- [WORK ITEM] What I need is an exact repeat of the lines from the one with "Task: Click the Crystal Palace eagle crest" through the end of the listing below. Leave out every picture.

- [RECORDS FOR PROCESSING]
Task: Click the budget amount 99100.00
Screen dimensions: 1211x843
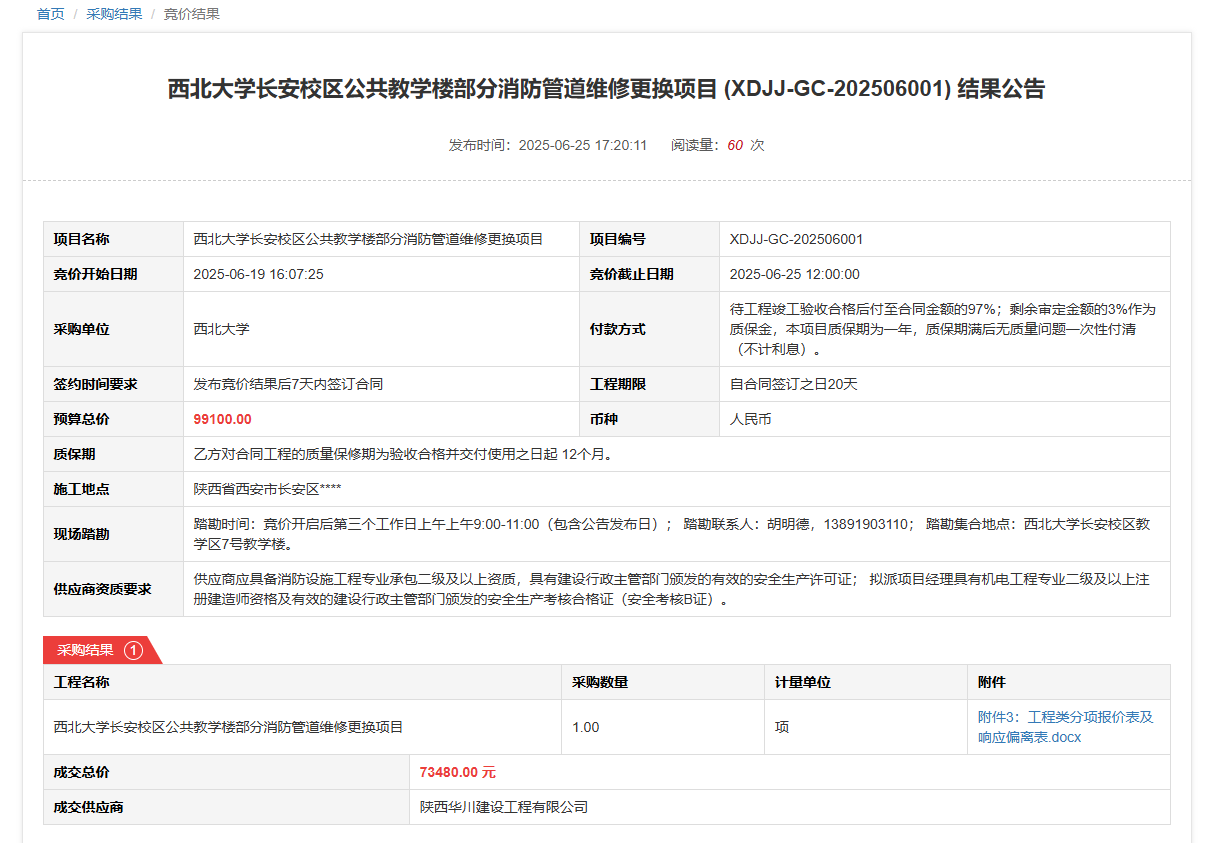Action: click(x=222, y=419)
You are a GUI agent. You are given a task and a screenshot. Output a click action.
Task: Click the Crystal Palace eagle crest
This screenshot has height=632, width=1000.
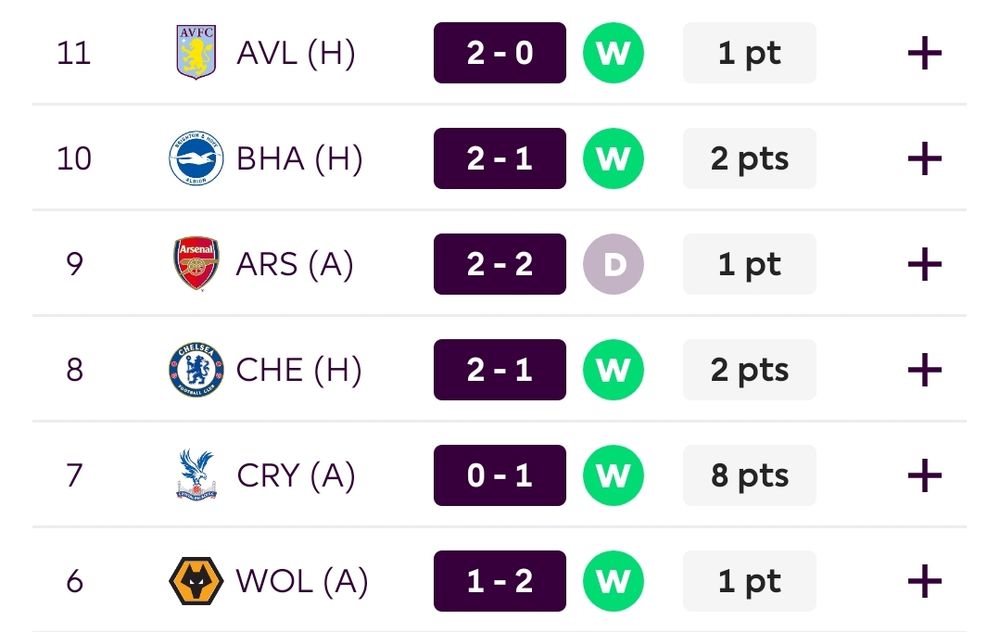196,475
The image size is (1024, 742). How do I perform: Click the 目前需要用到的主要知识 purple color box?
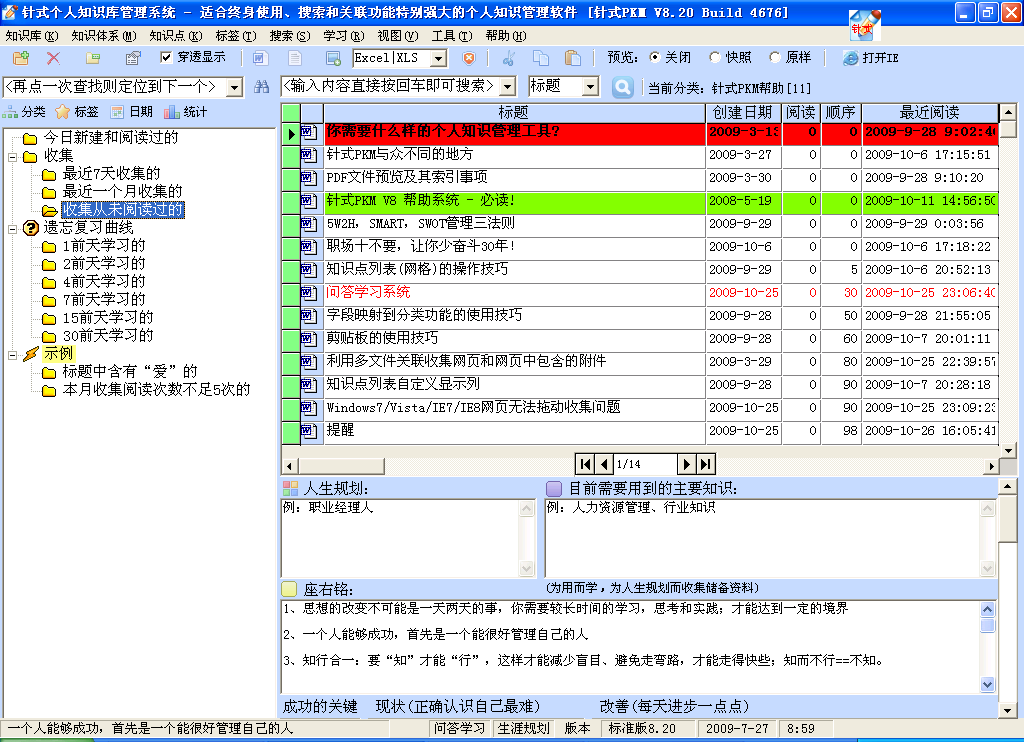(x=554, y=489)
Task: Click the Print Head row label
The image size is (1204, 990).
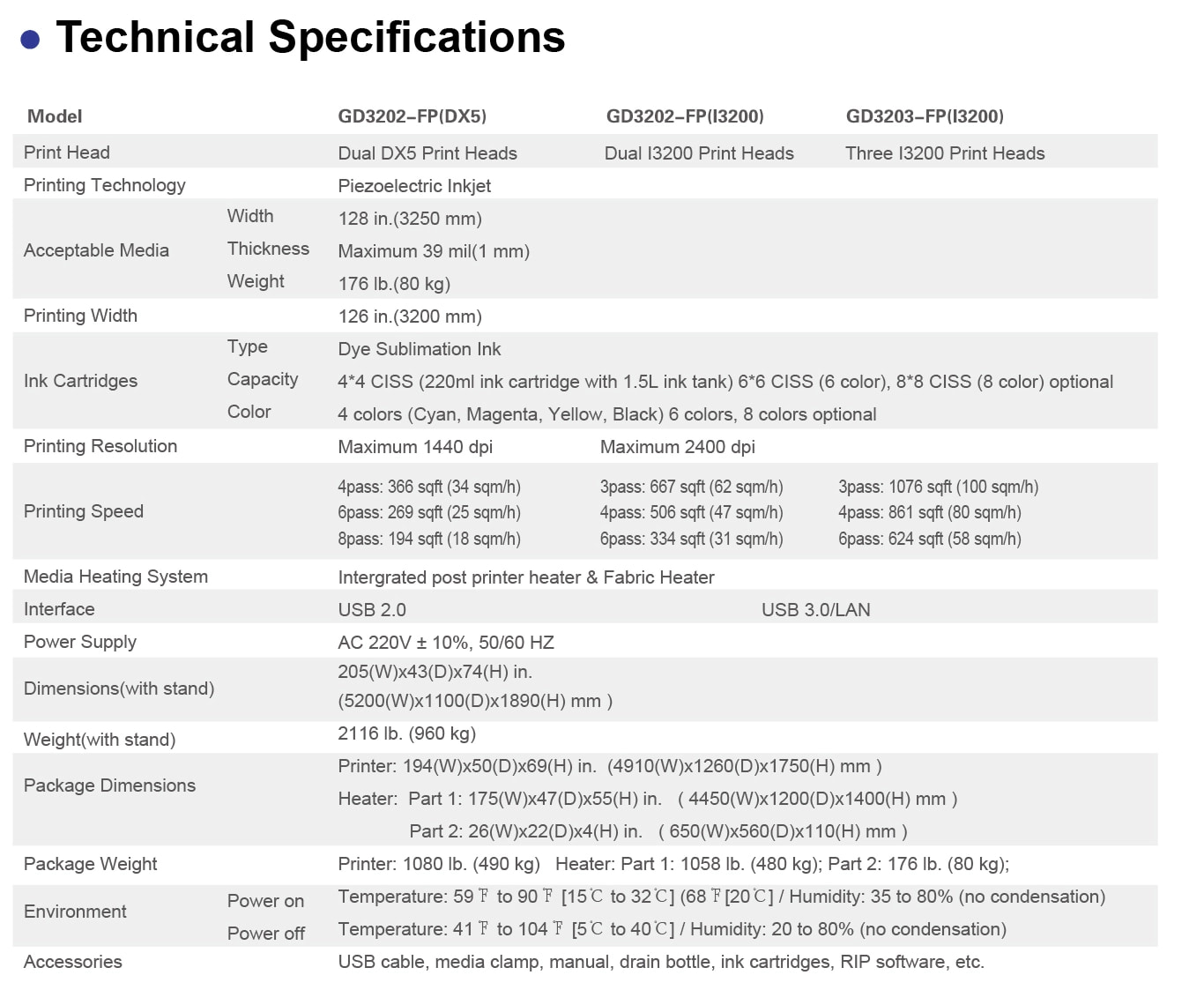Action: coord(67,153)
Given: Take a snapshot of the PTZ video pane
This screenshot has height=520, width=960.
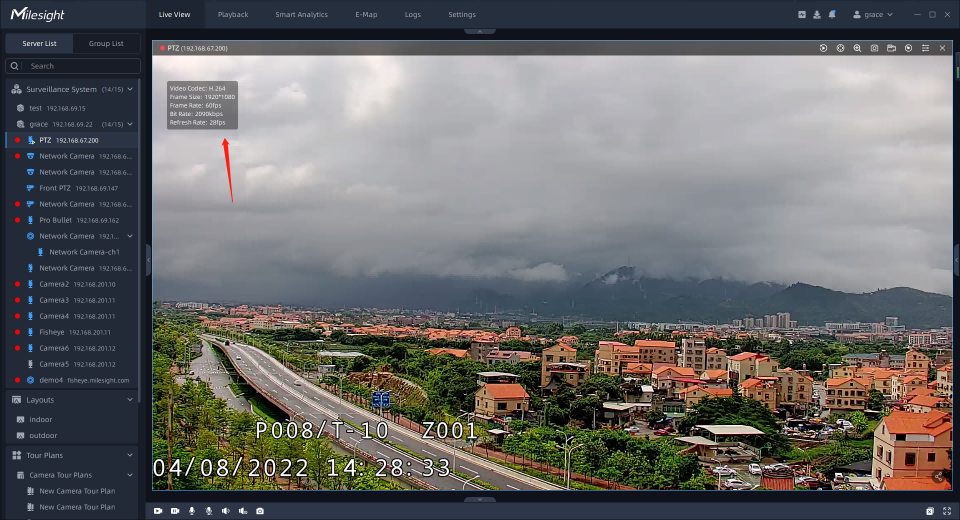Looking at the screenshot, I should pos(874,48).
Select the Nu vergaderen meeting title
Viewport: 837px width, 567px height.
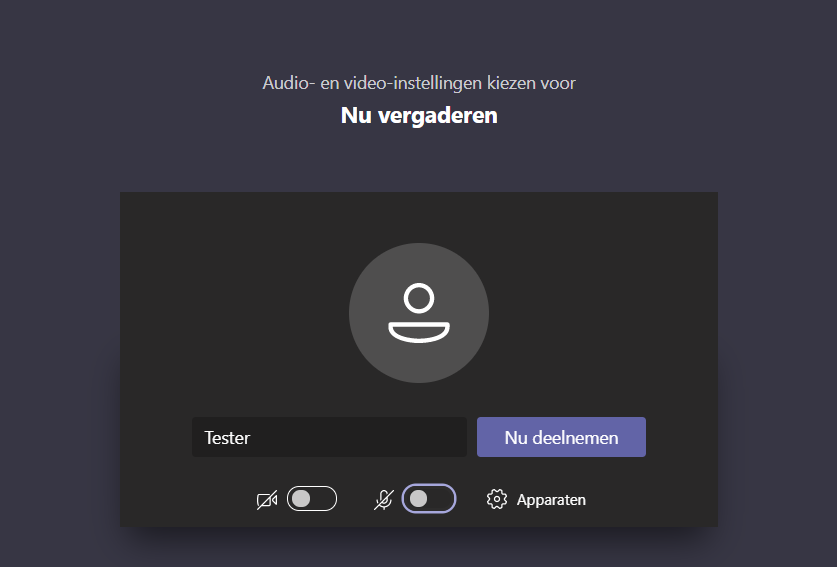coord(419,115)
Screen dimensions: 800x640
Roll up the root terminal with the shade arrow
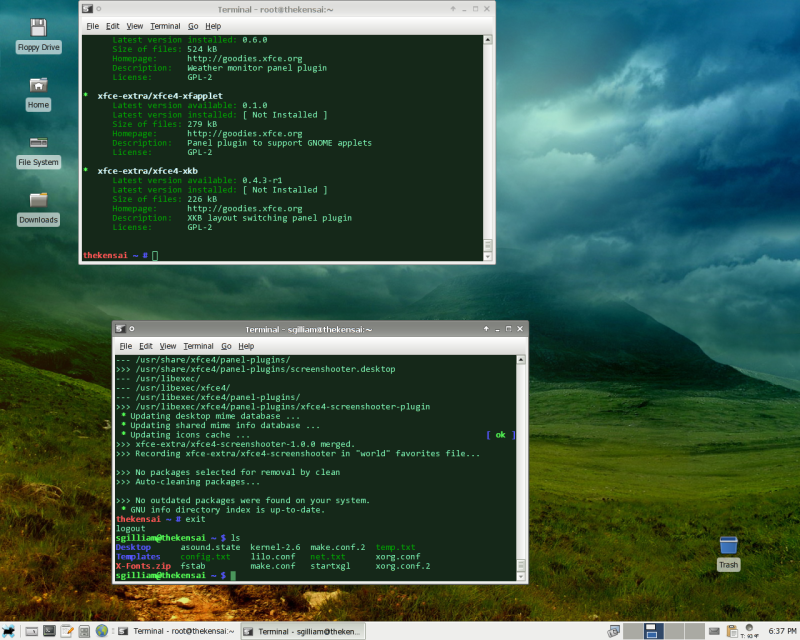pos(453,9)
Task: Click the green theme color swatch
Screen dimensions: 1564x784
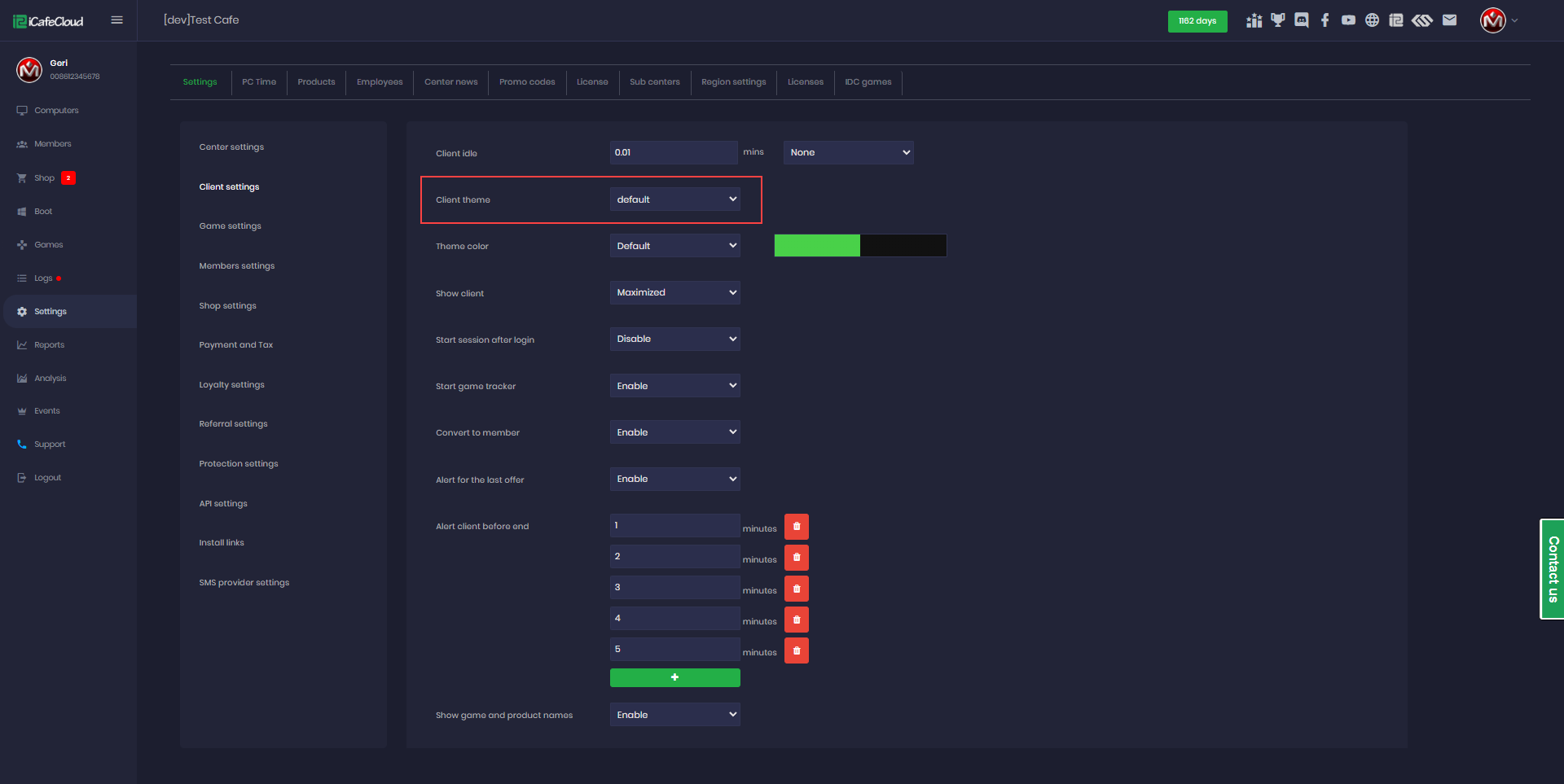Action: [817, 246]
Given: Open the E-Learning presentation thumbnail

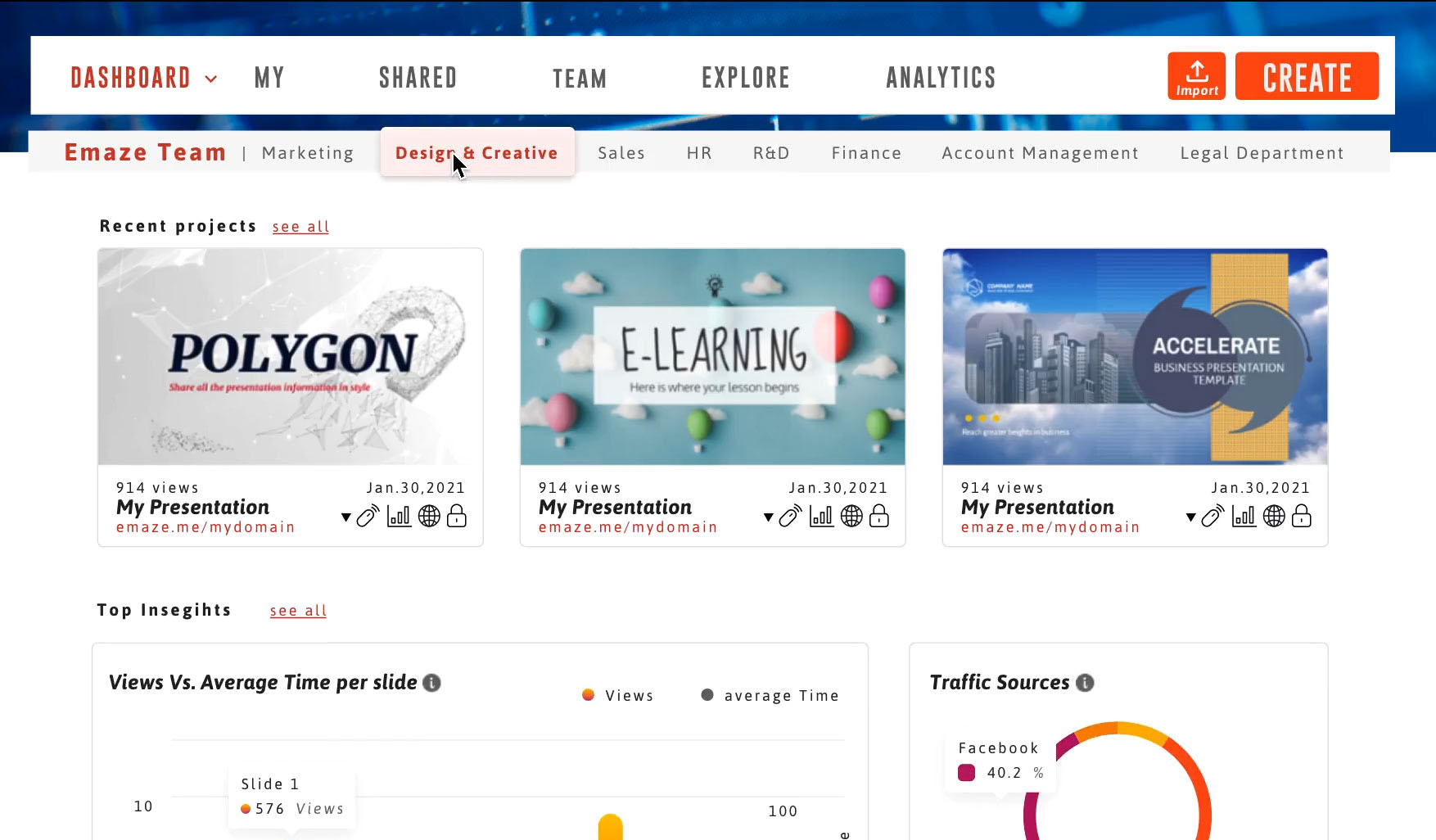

- [EXERCISE ANSWER]
Task: Click the Crystal Palace eagle crest
This screenshot has height=632, width=1000.
196,475
The image size is (1024, 742). How do I perform: Click the 目前需要用到的主要知识 purple color box?
(x=554, y=489)
Task: Click the Print Head row label
The image size is (1204, 990).
Action: coord(67,153)
Given: Take a snapshot of the PTZ video pane
This screenshot has height=520, width=960.
Looking at the screenshot, I should pos(874,48).
Select the Nu vergaderen meeting title
Viewport: 837px width, 567px height.
coord(419,115)
Screen dimensions: 800x640
Roll up the root terminal with the shade arrow
pos(453,9)
Task: Click the green theme color swatch
Screen dimensions: 1564x784
Action: [817, 246]
Given: Open the E-Learning presentation thumbnail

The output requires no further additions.